Listening to our state’s leaders lately, one continues to hear the blame for our state’s economic woes placed squarely on the back of the national recession. It is true that the US has been in one of the worst recessions since the Great Depression, so bad that this has come to be named “The Great Recession.” Clearly, a national recession of almost any magnitude will hurt Rhode Island’s economy. And let’s make no mistake about it: Rhode Island has been hurt a great deal by this recession. But is the “Great Recession” the cause of all of Rhode Island’s fiscal problems?
Sadly (and obviously) the answer is no! Rhode Island was one of the first states to enter into recession, in July of 2007 according to my Current Conditions Index, about a half year before the national recession. And, we were one of the first states to experience budget deficits. In fact, even before the recession occurred, budget deficits were projected to remain for about as far into the future as anyone cared to look!
The interesting problem that is now emerging for our blame-deflecting leaders is the fact that the national recession has either ended as of the time this article is being written or will end very soon. The news is not as good for Rhode Island: our recovery will not occur until the first quarter of 2010, lagging the national recovery by about two quarters. The most obvious reason for this disparity is the lack of sufficient tech and growth industry presence here. Add to this highly ineffective economic leadership as exemplified by the FY 2010 budget and what our future holds is continued “endogenous mediocrity.” In other words, Rhode Island’s sub-par economic performance, which is the logical and predictable outcome of the way things are done here, promises to remain with us well after the recession ends. What lies at the heart of much of this is a faulty managerial philosophy espoused by our state’s leaders. Let me elaborate on six primary examples of their faulty economic logic.

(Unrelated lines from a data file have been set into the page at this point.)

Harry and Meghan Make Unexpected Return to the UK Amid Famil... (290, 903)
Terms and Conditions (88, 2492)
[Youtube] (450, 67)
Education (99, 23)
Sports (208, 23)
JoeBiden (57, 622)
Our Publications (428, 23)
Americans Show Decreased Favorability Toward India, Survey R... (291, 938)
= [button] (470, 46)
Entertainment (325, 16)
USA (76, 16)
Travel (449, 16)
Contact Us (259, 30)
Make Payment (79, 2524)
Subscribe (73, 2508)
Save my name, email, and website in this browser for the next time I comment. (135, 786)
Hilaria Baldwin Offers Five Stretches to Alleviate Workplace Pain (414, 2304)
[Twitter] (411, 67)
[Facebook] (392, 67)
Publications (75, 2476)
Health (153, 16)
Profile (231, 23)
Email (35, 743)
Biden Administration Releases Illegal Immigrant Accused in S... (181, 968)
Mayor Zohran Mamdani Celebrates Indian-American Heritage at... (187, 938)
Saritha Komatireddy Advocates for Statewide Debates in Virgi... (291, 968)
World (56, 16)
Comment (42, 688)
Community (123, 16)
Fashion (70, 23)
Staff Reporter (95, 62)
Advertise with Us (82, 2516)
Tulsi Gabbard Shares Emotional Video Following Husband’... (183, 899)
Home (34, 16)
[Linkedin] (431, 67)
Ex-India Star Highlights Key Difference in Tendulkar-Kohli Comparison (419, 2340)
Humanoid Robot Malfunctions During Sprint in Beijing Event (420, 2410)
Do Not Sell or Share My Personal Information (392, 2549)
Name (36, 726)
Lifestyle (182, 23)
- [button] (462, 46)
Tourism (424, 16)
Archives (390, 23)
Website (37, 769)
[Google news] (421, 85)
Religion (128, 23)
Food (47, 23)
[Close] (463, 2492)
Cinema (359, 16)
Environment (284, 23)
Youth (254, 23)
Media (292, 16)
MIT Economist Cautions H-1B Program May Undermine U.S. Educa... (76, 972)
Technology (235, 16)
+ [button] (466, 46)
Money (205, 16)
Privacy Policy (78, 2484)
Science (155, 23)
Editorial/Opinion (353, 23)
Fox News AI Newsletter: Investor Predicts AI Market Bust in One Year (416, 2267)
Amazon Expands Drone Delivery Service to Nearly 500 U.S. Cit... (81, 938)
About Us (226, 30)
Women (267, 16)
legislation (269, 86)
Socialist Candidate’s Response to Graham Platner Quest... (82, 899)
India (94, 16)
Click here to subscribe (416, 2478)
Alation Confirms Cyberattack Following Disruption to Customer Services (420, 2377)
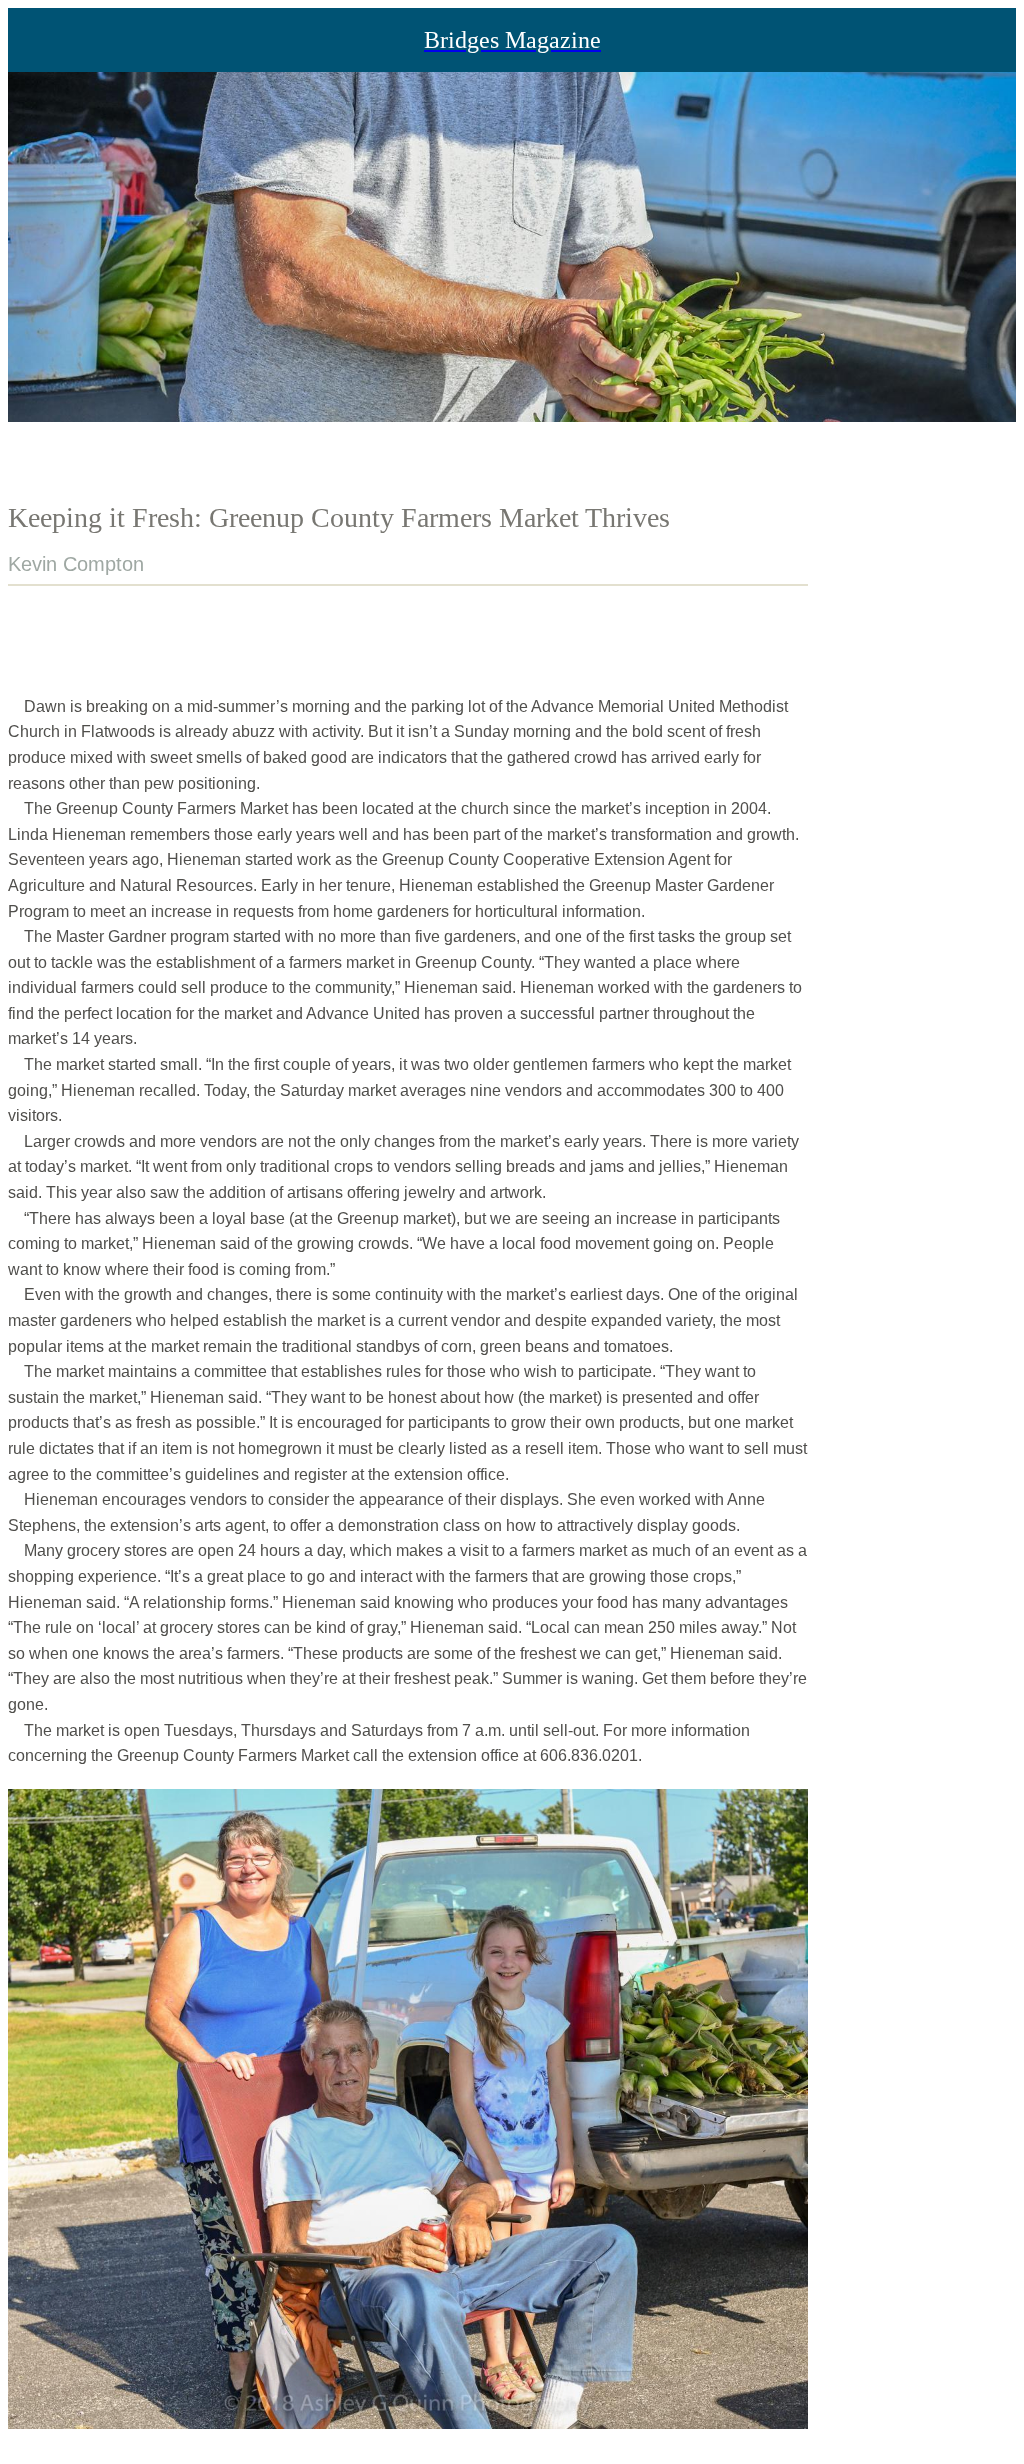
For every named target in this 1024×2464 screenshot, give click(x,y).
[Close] (40, 40)
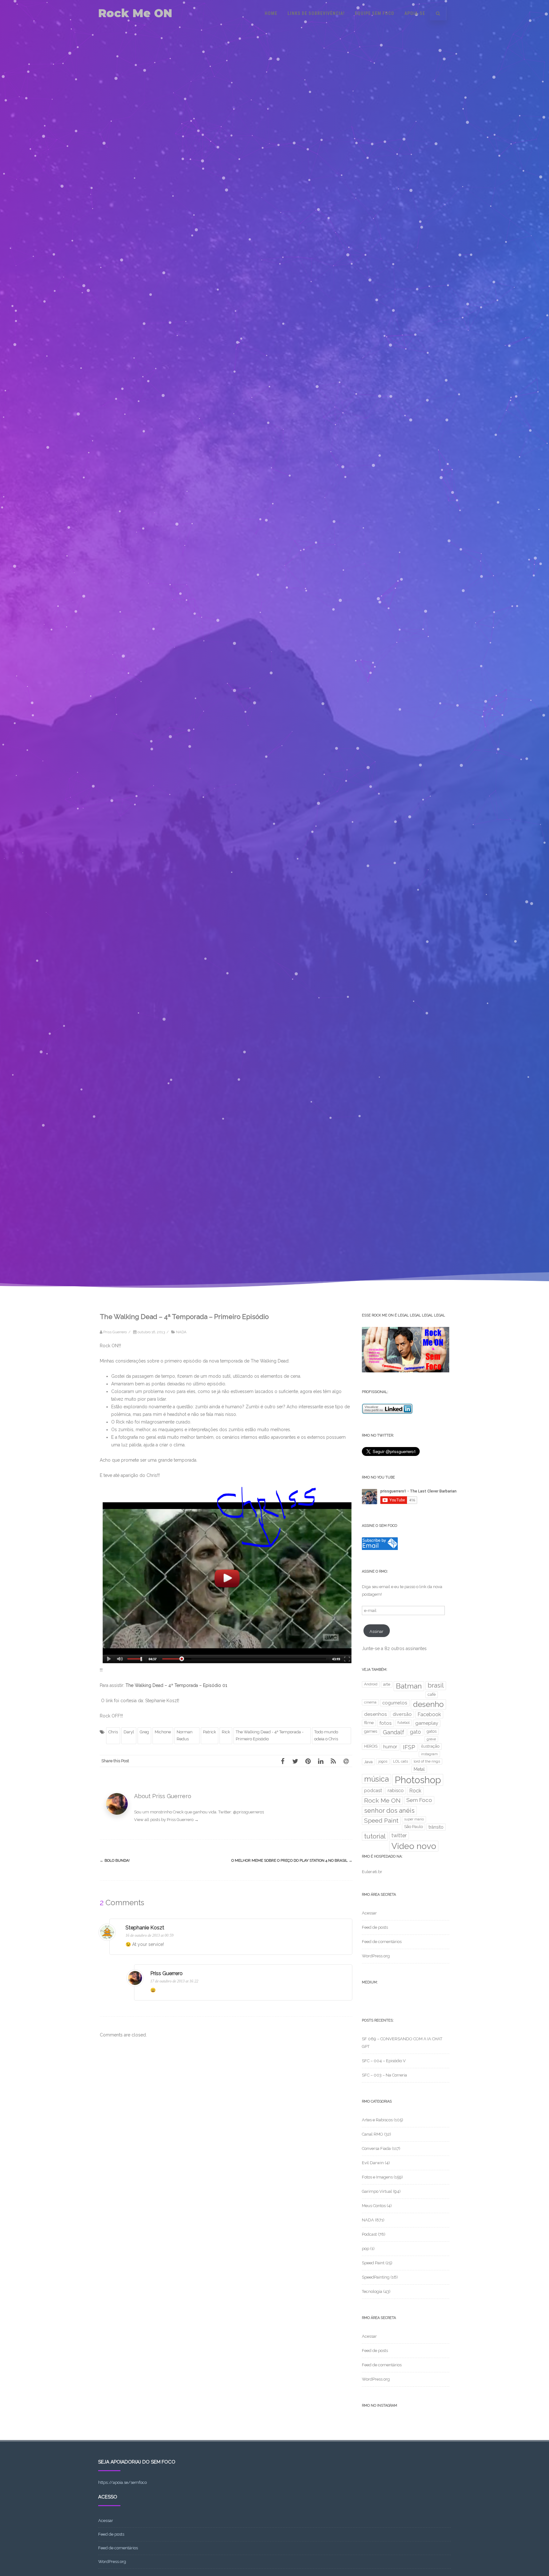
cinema (370, 1702)
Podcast (369, 2234)
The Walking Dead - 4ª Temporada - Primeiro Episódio (269, 1735)
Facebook (429, 1714)
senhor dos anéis (389, 1810)
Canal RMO (372, 2134)
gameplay (426, 1723)
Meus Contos (374, 2205)
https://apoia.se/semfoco (122, 2482)
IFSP (409, 1747)
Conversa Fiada (376, 2148)
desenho (428, 1704)
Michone (163, 1732)
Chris (113, 1732)
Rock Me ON (135, 13)
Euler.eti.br (372, 1871)
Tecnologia (372, 2291)
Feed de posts (375, 1927)
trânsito (436, 1827)
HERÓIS (370, 1746)
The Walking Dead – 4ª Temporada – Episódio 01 (176, 1685)
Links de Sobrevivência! (316, 13)
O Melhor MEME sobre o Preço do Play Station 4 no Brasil (291, 1860)
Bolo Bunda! (115, 1860)
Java (368, 1761)
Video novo (413, 1846)
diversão (402, 1714)
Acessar (369, 1913)
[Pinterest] (308, 1761)
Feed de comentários (382, 1941)
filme (369, 1722)
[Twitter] (295, 1761)
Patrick (209, 1732)
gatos (432, 1731)
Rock (415, 1791)
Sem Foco (419, 1800)
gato (415, 1732)
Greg (144, 1732)
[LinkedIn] (320, 1761)
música (376, 1779)
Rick (226, 1732)
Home (271, 13)
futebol (403, 1722)
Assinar (376, 1631)
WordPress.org (376, 1956)
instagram (429, 1754)
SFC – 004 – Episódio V (384, 2060)
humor (390, 1746)
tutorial (375, 1836)
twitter (399, 1835)
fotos (385, 1723)
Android (370, 1684)
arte (386, 1684)
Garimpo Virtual (377, 2191)
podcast (373, 1790)
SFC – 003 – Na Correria (384, 2075)
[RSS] (333, 1761)
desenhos (375, 1714)
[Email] (346, 1761)
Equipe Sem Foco (374, 13)
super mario (414, 1819)
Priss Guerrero (166, 1973)
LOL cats (400, 1761)
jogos (382, 1761)
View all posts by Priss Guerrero (166, 1819)
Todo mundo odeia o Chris (326, 1735)
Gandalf (393, 1732)
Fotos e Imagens (377, 2177)
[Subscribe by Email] (380, 1548)
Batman (409, 1686)
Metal (419, 1769)
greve (431, 1739)
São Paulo (413, 1826)
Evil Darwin (373, 2162)
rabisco (395, 1790)
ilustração (430, 1746)
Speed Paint (381, 1820)
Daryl (129, 1732)
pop (365, 2248)
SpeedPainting (376, 2277)
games (370, 1731)
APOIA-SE (414, 13)
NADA (181, 1332)
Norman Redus (185, 1735)
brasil (436, 1685)
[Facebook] (282, 1761)
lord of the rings (427, 1761)
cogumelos (394, 1702)
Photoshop (418, 1779)
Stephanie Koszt (144, 1928)
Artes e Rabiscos (377, 2119)
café (432, 1694)
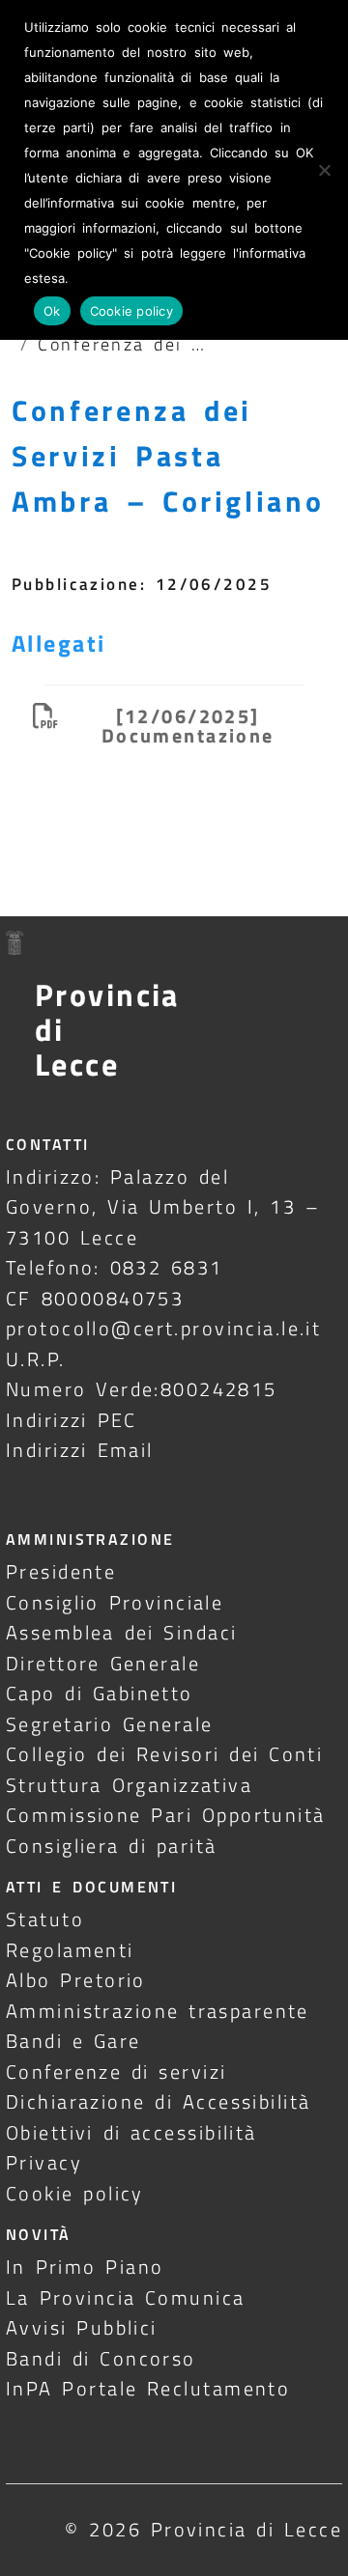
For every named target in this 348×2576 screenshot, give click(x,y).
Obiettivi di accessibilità (131, 2132)
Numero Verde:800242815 (141, 1389)
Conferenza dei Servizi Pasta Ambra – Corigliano (168, 455)
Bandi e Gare (73, 2041)
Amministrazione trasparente (157, 2011)
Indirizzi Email (80, 1450)
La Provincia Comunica (126, 2297)
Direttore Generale (103, 1663)
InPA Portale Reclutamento (148, 2388)
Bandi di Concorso (101, 2358)
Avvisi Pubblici (82, 2327)
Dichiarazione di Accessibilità (158, 2101)
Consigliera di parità (112, 1846)
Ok (52, 311)
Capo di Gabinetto (99, 1693)
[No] (324, 170)
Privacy (44, 2162)
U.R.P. (36, 1359)
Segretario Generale (109, 1724)
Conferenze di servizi (116, 2071)
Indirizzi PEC (71, 1420)
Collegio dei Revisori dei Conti (164, 1754)
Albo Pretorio (76, 1980)
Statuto (45, 1919)
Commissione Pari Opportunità (166, 1815)
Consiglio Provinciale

#1: Lowering taxes only entails costs (loss of revenue) without any offsetting benefits. This is truly amazing, as it assumes that the initial loss of tax revenue is all that occurs and recurs, and that nobody will ever react favorably to an improved tax environment here by either expanding their activity or locating here in the future. This is a wonderful example of the PAROPIC (parochial and myopic) thinking that has guided our state’s leaders over the last decade (and longer). Add to this linear thinking, where everything is assumed to be independent of everything else. In light of the horrible image Rhode Island now has nationally and internationally, not making our state’s tax climate more hospitable (and even less so with the change in taxation of capital gains) is perfectly consistent with the world’s view of us as being out there somewhere on an interplanetary plane. Can anyone explain to me how treating capital gains as ordinary income when tax rates are so high is supposed to help Rhode Island make substantial inroads into expanding its far-too-small tech and growth presence?
#3: Raising taxes only entails benefits (higher revenue) without any offsetting costs. Yet another wonderful example of the PAROPIC and linear thinking of our leaders. As far as I can tell, the intellectual underpinning of this can be traced to the pledge night scene from Animal House. As the pledge master (the state of RI) paddles the pledge (RI business or taxpayer), the reaction is the proclamation: “Thank you, sir, may I have another?” Come to think about it, doesn’t Rhode Island’s economic climate bear a strange resemblance to the Animal House?
#4: RI spent less in FY09 than it had allocated for spending, therefore spending here is now under control. So, are we to assume that with the original spending figure there wasn’t bloated and unsustainable spending? Oh, to be Paropic, as we can forget all but the present! Let’s not forget that as other states emerge from recession before Rhode Island and balance their budgets over the long term, spending imbalances will keep us fighting deficits far into the foreseeable future.
#5: The unemployment rate tells us a great deal about where our state’s economy is heading. This is, of course, completely wrong, as the unemployment rate is a lagging indicator, telling us far more about where we have been instead of where we are headed. But then too, the managerial philosophy of our leaders in economic matters is, to put it kindly, lagging as well.
Things here got worse than they ever had to be, even with a severe national recession. Make no mistake, our state is not doomed. Nor is future mediocre economic performance inescapable. Unless, of course, our leaders are allowed to continue doing things as they always have and we the people remain on the sidelines as the enablers.